Ivan Vavpotič, Self-portrait, 1940, oil on canvas

Published: 28.09.2018

Ivan Vavpotič was born in Kamnik on February 21, 1877. From 1898 to 1905, he studied at the Prague Academy, one year at the Louvre School in Paris and a half-year in Vienna. Between 1906 and 1910, he teached in school in Idrija, during the First World War he painted the battlefields, and in 1927, he worked for a two-year time in Ljubljana as a scenographer. Since 1929 he has been in a liberal profession. He painted a series of representative portraits of important townspeople and artists and a bucket of sensuous landscapes. He illustrated the works by Slovene writers Josip Jurčič, Fran Detela, Fran Milčinski and the poetry collection by Igo Gruden. As an author of posters, advertisements, postcards, the first Yugoslavian stamps and stage scenes, he relaxed the realistic and secessionist tradition with the echoes of modern directions. He died on January 11, 1943 in Ljubljana.
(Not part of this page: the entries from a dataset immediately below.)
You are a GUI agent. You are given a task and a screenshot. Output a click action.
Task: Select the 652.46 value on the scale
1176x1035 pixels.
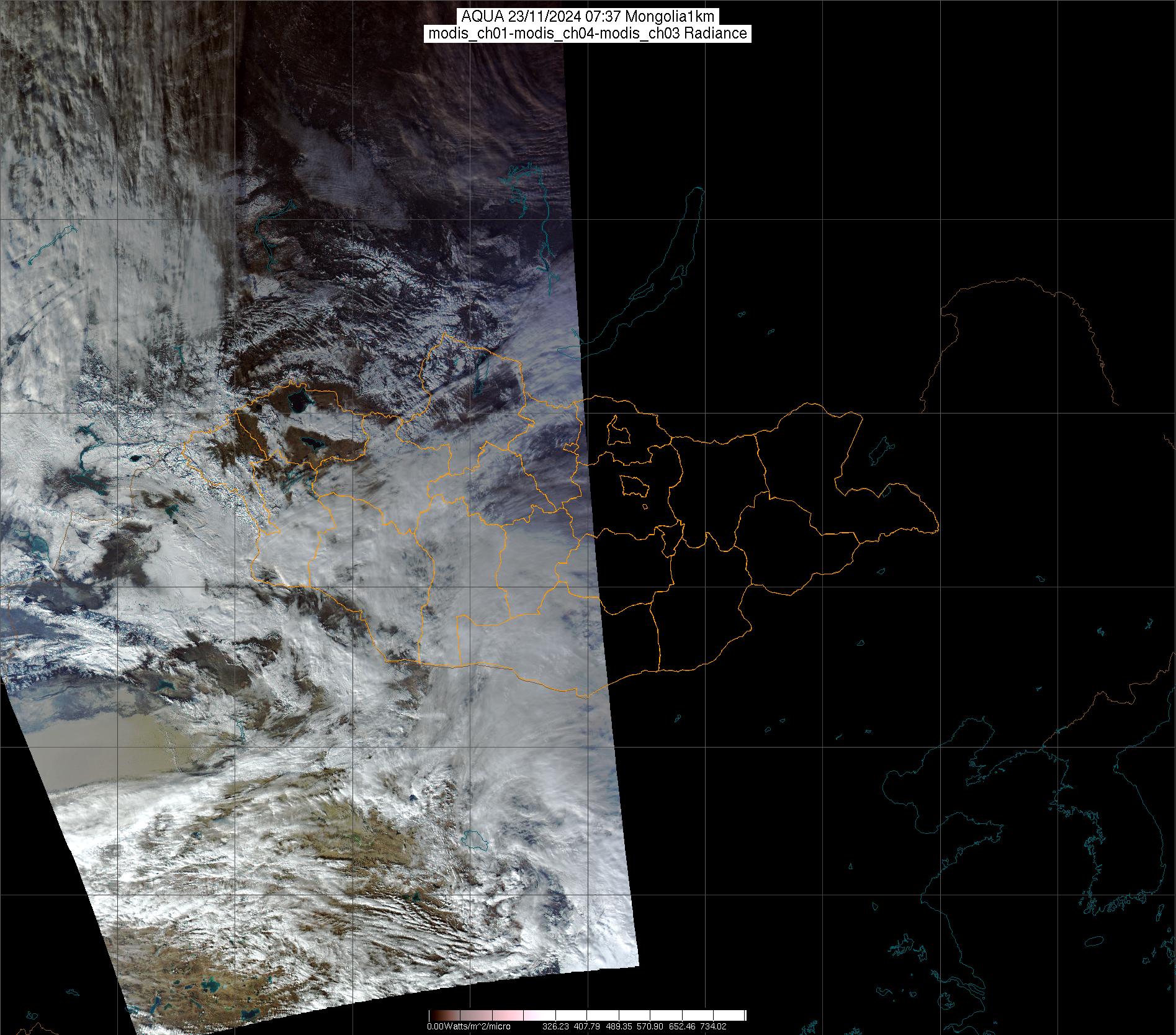[x=681, y=1026]
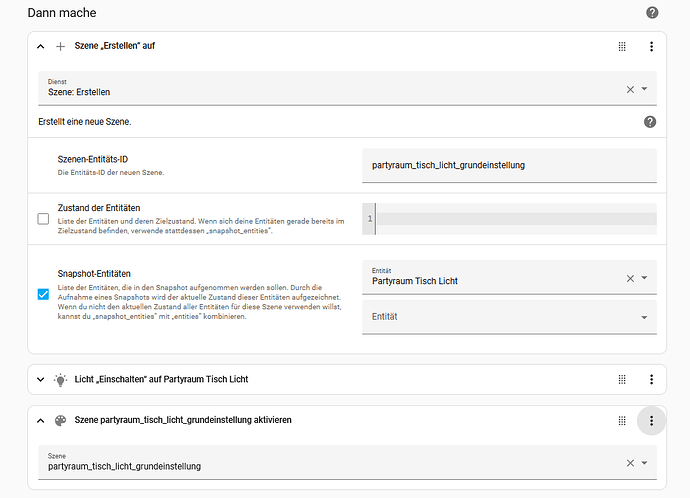Uncheck the Snapshot-Entitäten checkbox
This screenshot has height=498, width=690.
[x=43, y=294]
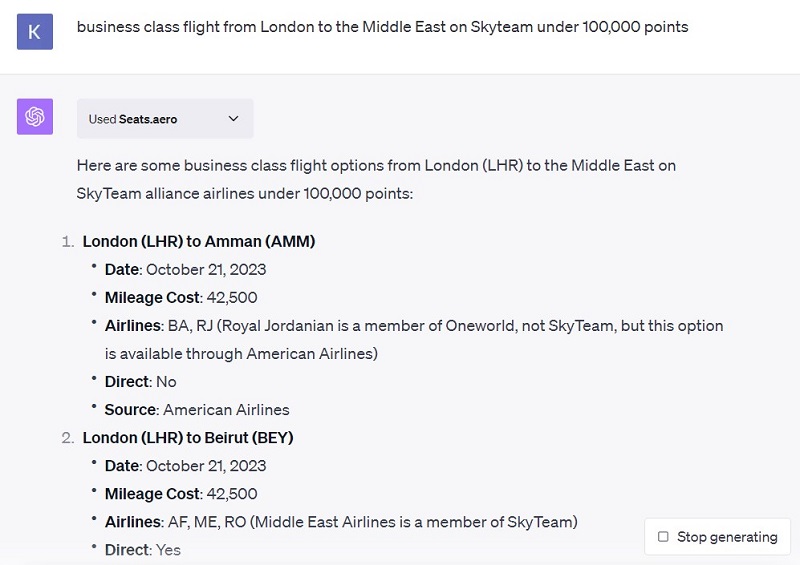Click the Airlines: AF, ME, RO line
The image size is (800, 565).
341,522
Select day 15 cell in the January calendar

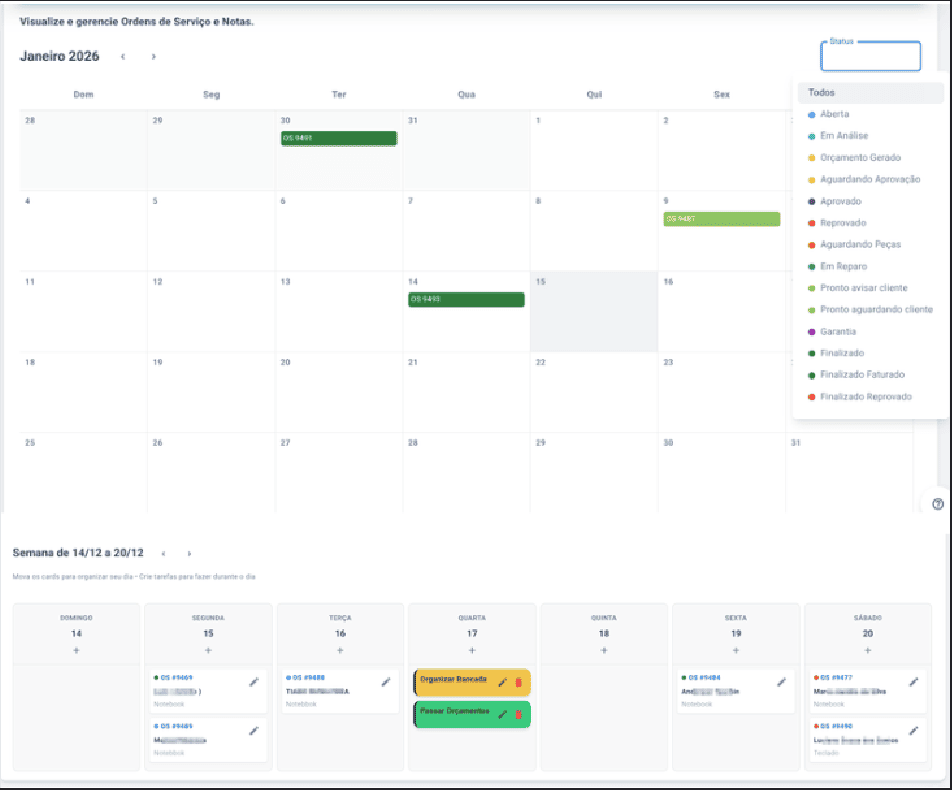[593, 320]
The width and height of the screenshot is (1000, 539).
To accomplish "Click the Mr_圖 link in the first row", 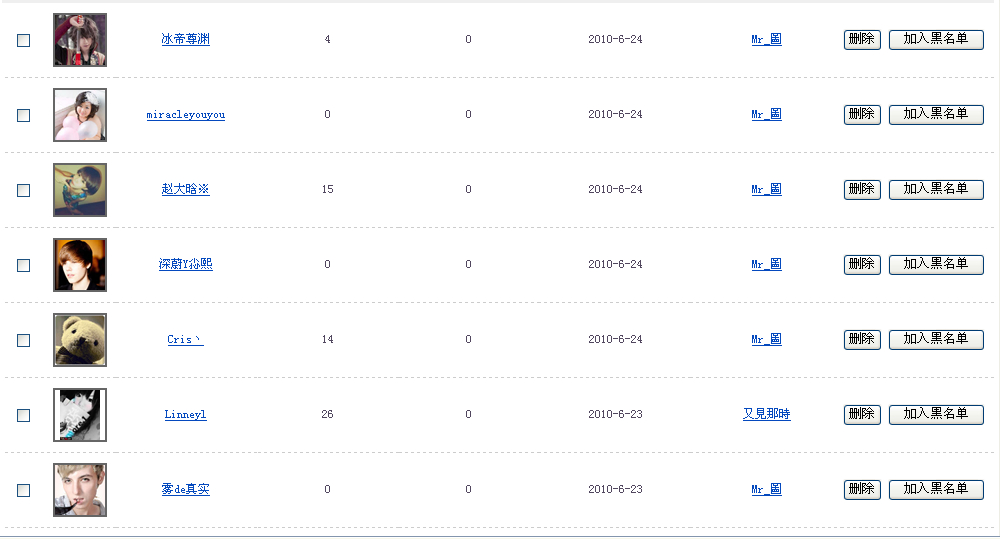I will coord(766,40).
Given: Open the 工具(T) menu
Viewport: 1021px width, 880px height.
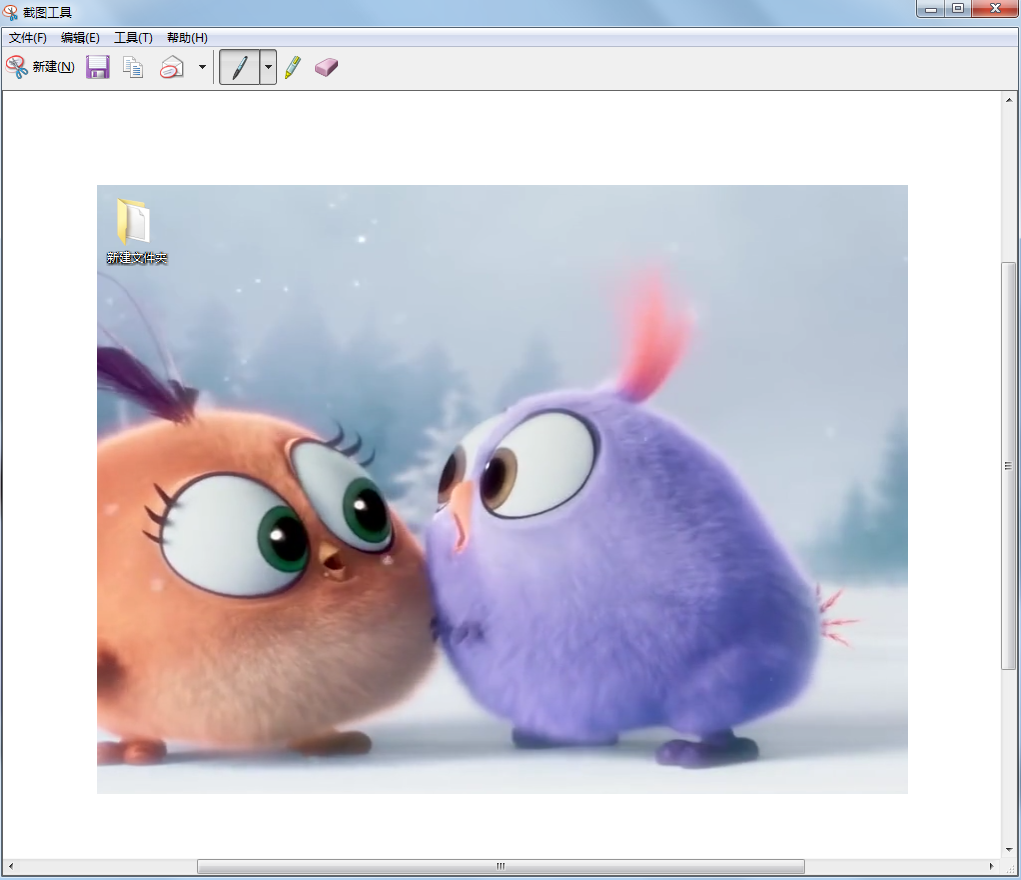Looking at the screenshot, I should coord(133,38).
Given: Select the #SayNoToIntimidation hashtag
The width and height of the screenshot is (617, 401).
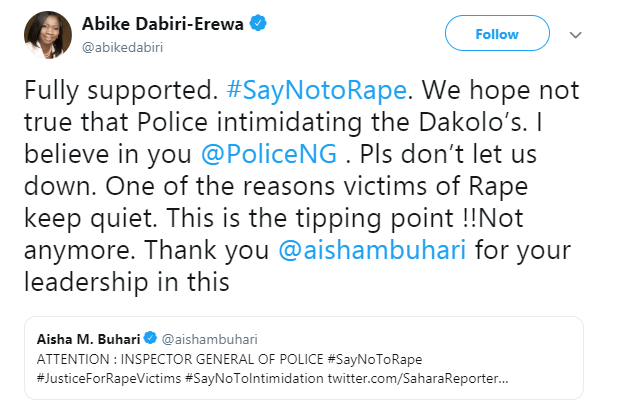Looking at the screenshot, I should tap(261, 380).
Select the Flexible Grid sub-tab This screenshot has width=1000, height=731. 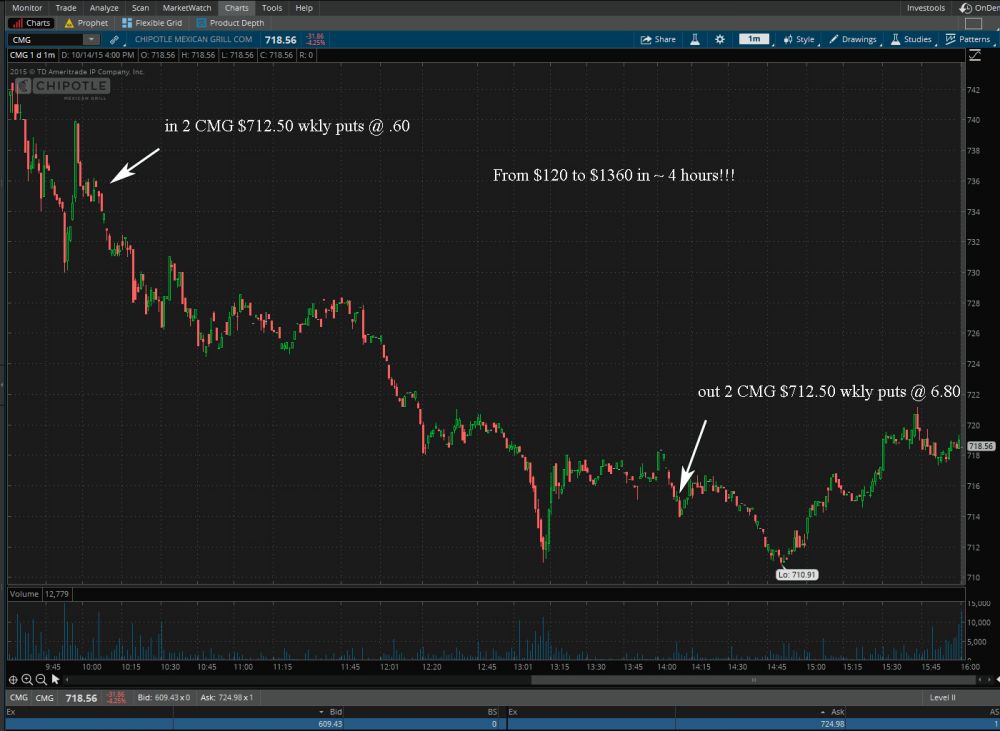(157, 23)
Vavpotič often dealt with his image. Many self-portraits are preserved, but in the photograph, we see one of the last paintings painted by the artist in the later period. For Vavpotič a characteristic realistic portrait speaks of the artist’s external appearance, but at the same time, through his eyes, we also perceive a person, his inner feelings, which he shows as a somewhat concerned, perhaps even bitten, unfulfilled man. From his opus, it is clear that mostly in his works, especially in portraits, he adapted to the taste of subscribers and thus failed to develop his creativity to the extent that he himself desired. Known as an exceptional connoisseur of art and contemporary artistic trends, even those who often celebrated the young names of Slovenian art of their time in excellent executives through exhibitions, through their own creative work, show above all more artistic knowledge than the advanced artistic expression, that is, what we have more familiar from many of his writings and controversies that he published in the newspaper.